Exercise objective: What you return must match the listing below character for character, minus any pictures.

Available records:
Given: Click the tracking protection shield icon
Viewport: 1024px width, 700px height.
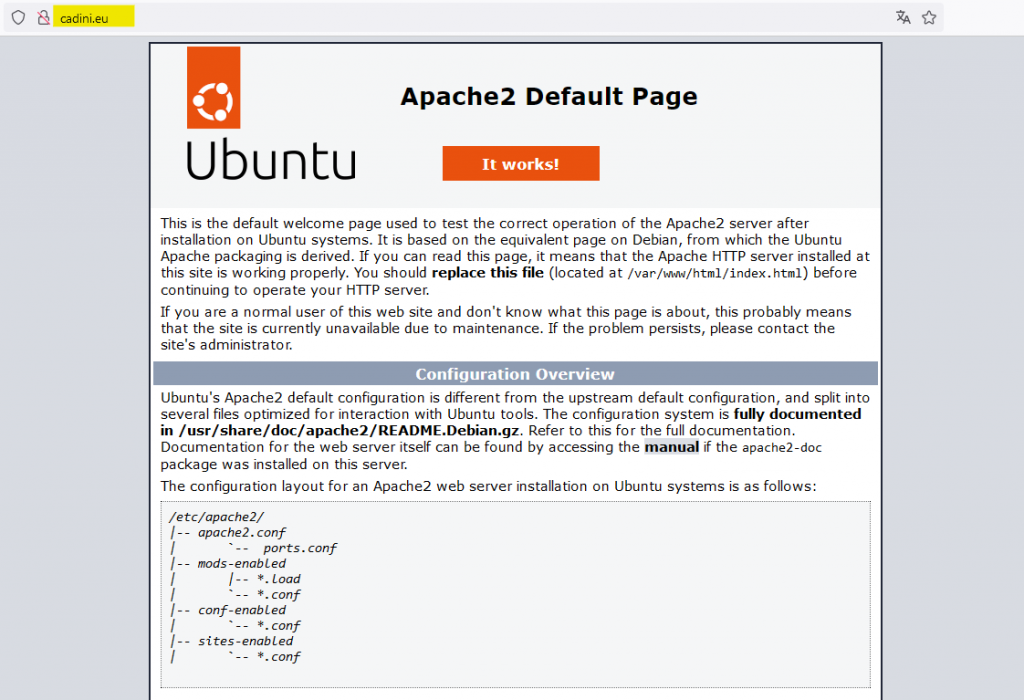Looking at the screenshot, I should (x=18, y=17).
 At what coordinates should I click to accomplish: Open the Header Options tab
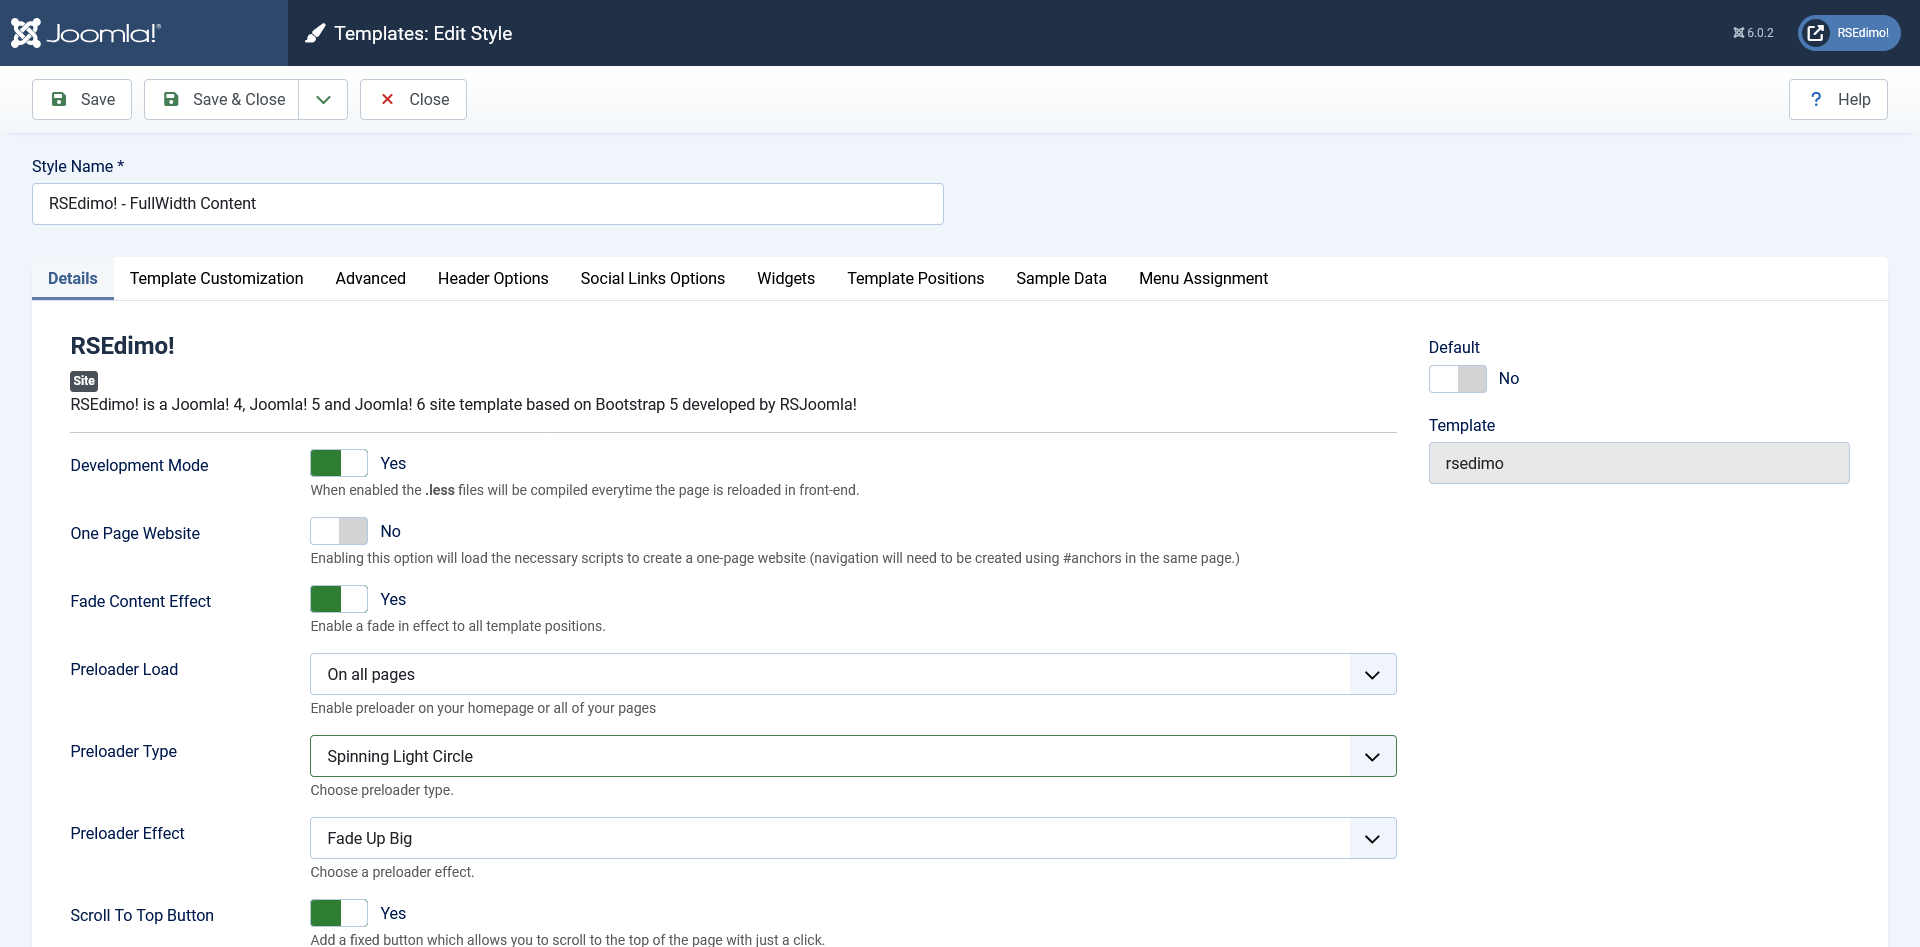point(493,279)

Exercise response:
Given: Click the tracking protection shield icon
Viewport: 1024px width, 700px height.
Looking at the screenshot, I should (x=18, y=17).
 At what coordinates should I click to accomplish: Open the Header Options tab
point(493,279)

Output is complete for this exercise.